Очнувшись, он увидел, что свет из леса почти ушел, стало быть, над горами спускались сумерки. «Тот должен сюда прийти, — подумал он. — Только вот как он меня обнаружит?..» Он догадался разжечь костер, но собрать ползком достаточно хворосту было ему не под силу. Если тот, кого он ждал, уже в лесу, хватит и небольшого огня. Снова взявшись за нож, он стал срезать с туши полоски обросшей волосом шкуры. «Есть еще вонь, — думал он, неловко орудуя лезвием. — Ее он услышит…»

Когда крохотное пламя робко лизнуло щепки, перекинулось на скудное дерево, а потом занялось, он бросил в него ошметок шкуры. Запах был и в самом деле такой, что, если б и не сумел раздразнить издалека обоняние человека, то уж наверняка отпугнул бы любого зверя.

Так он встретил ночь.

Наутро тот его отыскал.
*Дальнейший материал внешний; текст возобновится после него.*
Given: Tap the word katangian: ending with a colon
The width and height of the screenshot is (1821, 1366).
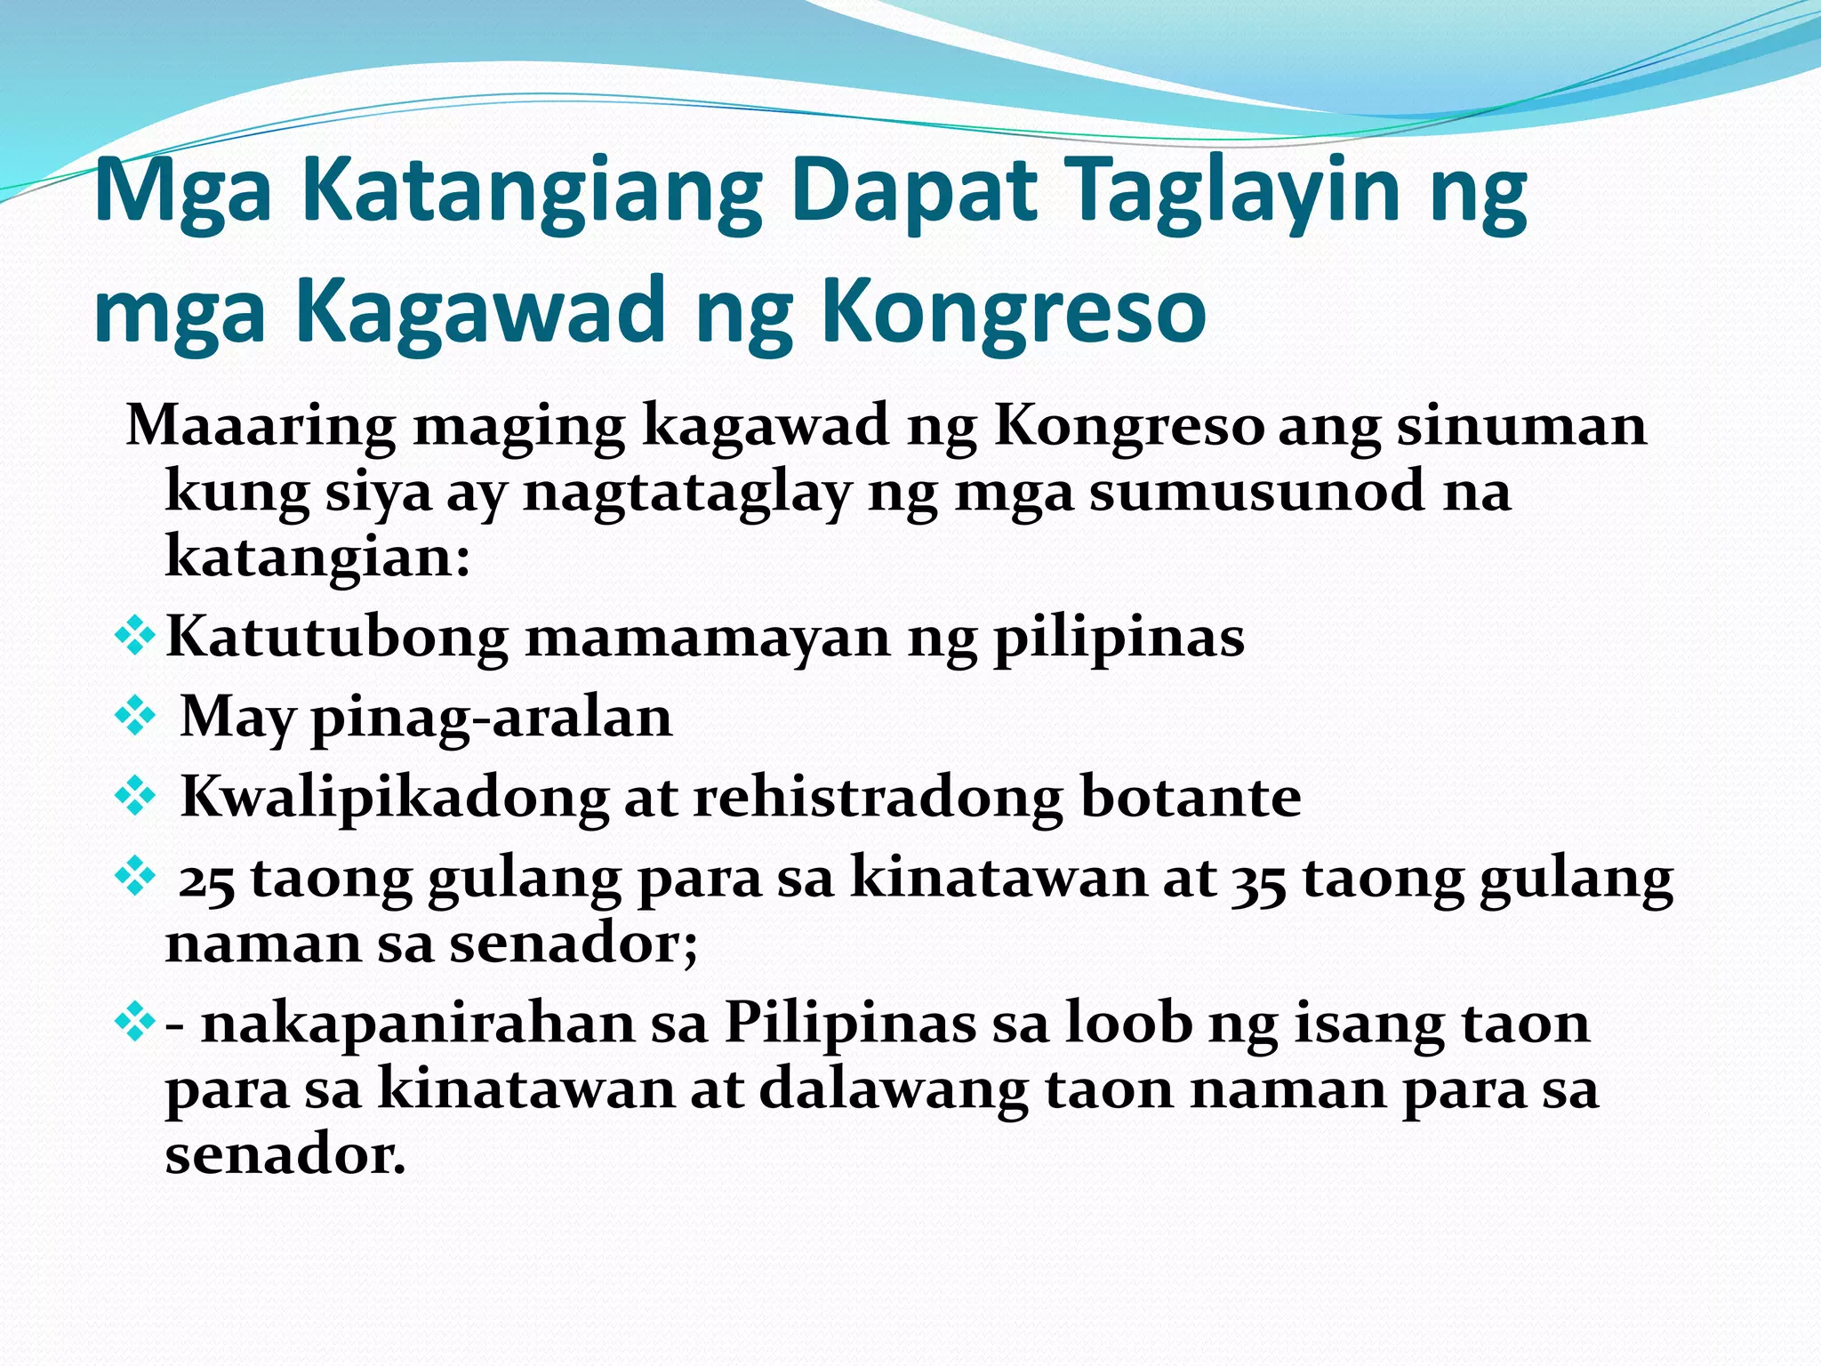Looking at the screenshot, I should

Друг сидел, спиной прислонившись к дереву, и даже не вздрогнул зрачками, когда его увидал, словно все это — растаявшая мгла, подкравшийся рассвет, щебет птиц, хруст ломаемых веток и приближение человека — происходило у него на глазах в тысячный раз в одной и той же цепенеющей последовательности. Мужчина решил было поначалу, что опоздал. В грязно-желтсм лице не было ни кровинки, а цвет кожи на лбу был, как у обглоданной кости. Сложив на груди руки, друг безмолвно следил за ним плавным взглядом. Посреди слипшихся кровью волос пролегла черная борозда, пугающая и непонятная. При виде ее любые попытки мужчины вернуть его в мир простых, немудреных звуков казались попросту несуразными.

Сев перед ним на колени, мужчина быстро заговорил, укрываясь словесной преградой от безмятежных внимательных глаз. Ощупав обмякшее тело и не найдя на нем серьезных ран, он постарался расцепить руки и только тут заметил, что одна из них толсто обмотана тряпкой и сильно пахнет порохом.

— Не трогай, — приказал друг, — не надо. Лучше дай мне воды.